It’s Tropebusting time! Yes, like Mythbusters, but with Tropes! Sadly, there will be no gratuitous explosions ala the Savage-Hyneman team, but there will be pictures! Maybe even pictures of explosions! Ok, that’s enough exclamation points, onward to the busting of the Matriarchy tropes that exist in Sci-Fi, Fantasy, and gaming!
First, you may be wondering what exactly a matriarchy is, let alone what a Matriarchy would be (yes the capitalization makes a difference). In anthropology, there are many terms for categorizing the way a culture/society is structured: matrilineal/patrilineal means land, property, and inheritance are passed down through the mother’s line (matri-) or the father’s (patri-); matrilocal/patrilocal means that new family units move in with (or move closer to) the mother’s family or the father’s family; and, lastly, matriarchal/patriarchal means that power is usually held by the mother (or women in general) or by the father (or men in general). Now in sociological and feminist theory, there is a concept called the Patriarchy that takes that last anthropological category and expands upon it to describe a culture that consolidates all (or nearly all) of the power in men and promotes sexism and discrimination against women. There is a contrasting, hypothetical concept called Matriarchy, which would theoretically be the exact opposite of a Patriarchy. It’s purely hypothetical, though, because such a culture has never existed (at least on a large, global scale like the Patriarchy). Because we live in a Patriarchy, and Patriarchal cultures have been the norm for most of recorded history, the idea of a Matriarchy is interesting territory to explore in Sci-Fi, Fantasy, and the games that belong to those genres. Sadly, most of time that this particular territory is explored, we only ever get some really bad and problematic tropes instead of the good speculative fiction that is (or should be) the hallmarks of those genres.
The most prevalent of these tropes is that Matriarchies are Evil, like really, really super-duper EVIL. The Drow, of DnD fame, are one of the best examples of an Evil Matriarchy (and a Sexy Matriarchy, but I’ll get to that in a moment). For those not in the know, the Drow are the dark elves of the Forgotten Realms that live underground and are EVIL. Very EVIL and very Matriarchal… and not by coincidence.
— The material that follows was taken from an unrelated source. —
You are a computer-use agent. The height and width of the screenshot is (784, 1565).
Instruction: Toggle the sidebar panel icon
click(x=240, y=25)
Their evilness is in their Matriarchy: they worship an evil demon god, Lolth the Spider Queen, who revels in torture and murder; they have a competitive Great House system led by the house Matrons wherein house prominence is gained by exterminating one of the higher houses; and relegation of men to the lesser valued status of Warriors, Mages, and sperm donators while women get to be the powerful Matrons and Priestesses. There’s whips and chains, ritual sacrifices, and more backstabbing than you can shake a poisoned dagger at. They are evil because they are Matriarchal and ruthlessly subjugate half of their population. However, there is also a very strong sense that they are a Matriarchy because they are so unbelievably evil, that a society run by women is just inherently evil. The inter-house competition is based around jealousy, vanity, gossip, and frenemy-type alliances that always end with backstabbing, all of which are heavily gendered to be the stereotypical not-so-fair traits of the ‘fairer sex’. Sexism is still sexism, and does not look any better when it has a fantasy veneer painted over it.
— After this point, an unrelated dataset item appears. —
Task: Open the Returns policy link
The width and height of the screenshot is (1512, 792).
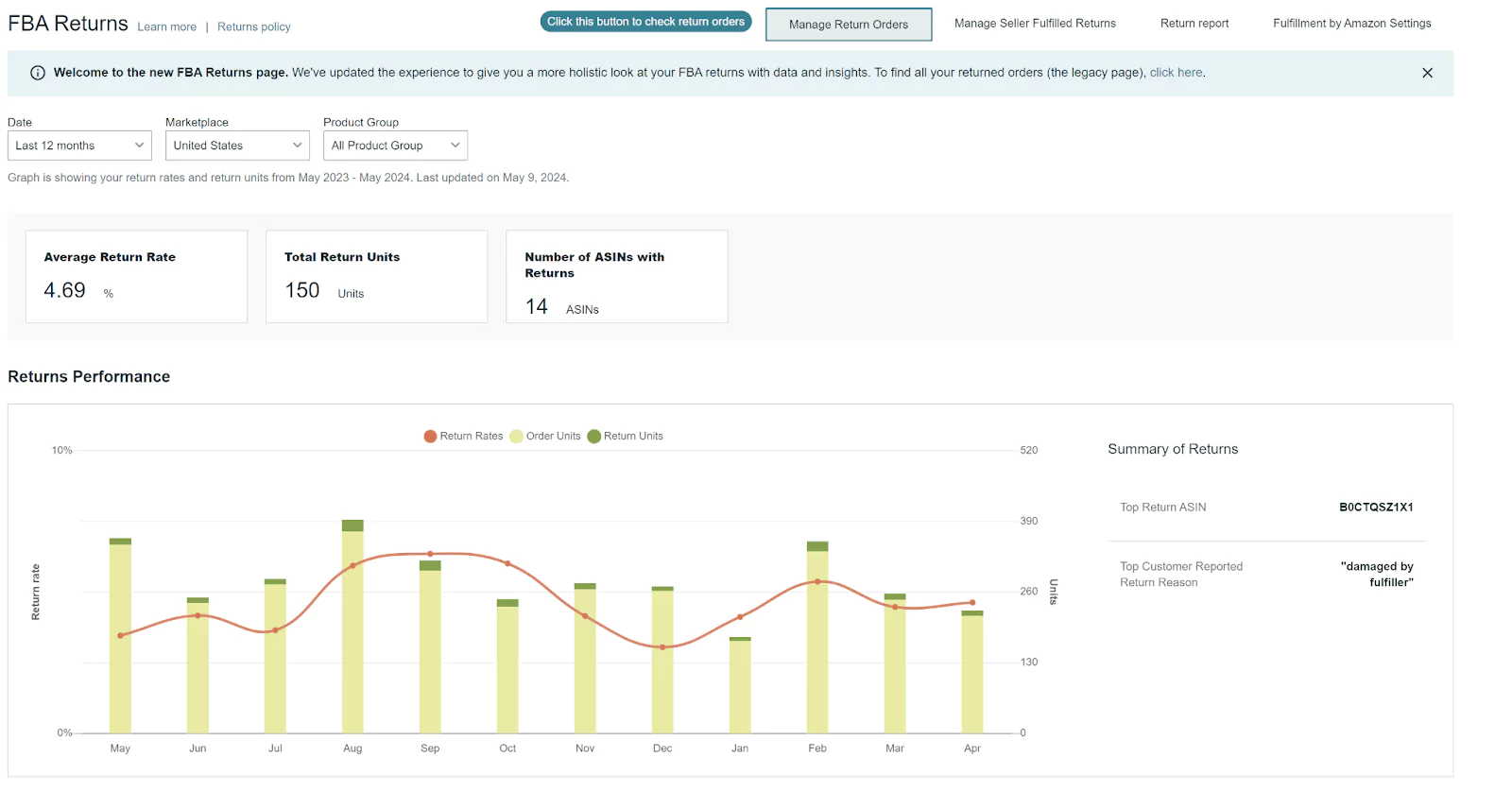Action: click(253, 27)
Now, you might ask, “Wait, Zee, isn’t the Patriarchy like really EVIL too?” Well, yes, the Patriarchy is evil because it promotes the subjugation of half of humanity, but it’s not because men are inherently evil. What we see in the Drow society, and the many Evil Matriarchies depicted in literature and games, is not just a Patriarchy-flip though. Rather, they are grossly exaggerated reversals of the Patriarchy. Very few fictional Matriarchies accurately reflect the reality of contemporary, or historical, Patriarchies. There have been many horrible atrocities and greivous violations of basic human rights committed by Patriarchies, both current and ancient, but by depicting an exaggerated reversal, the Evil Matriarchy trope makes a farce of these tragedies. It sends the message that the ongoing inequality and oppression faced by women today, and in the past, is not that bad because it could be worse, they could face the horrific fates of the men showcased in these fictional Matriarchies. Instead of getting insightful commentary on a Patriarchal system (or any hierarchal system), fiction that utilizes this trope only provides the audience with sexist stereotypes and belittling depictions of the plight of women who have suffered under real-world Patriarchies.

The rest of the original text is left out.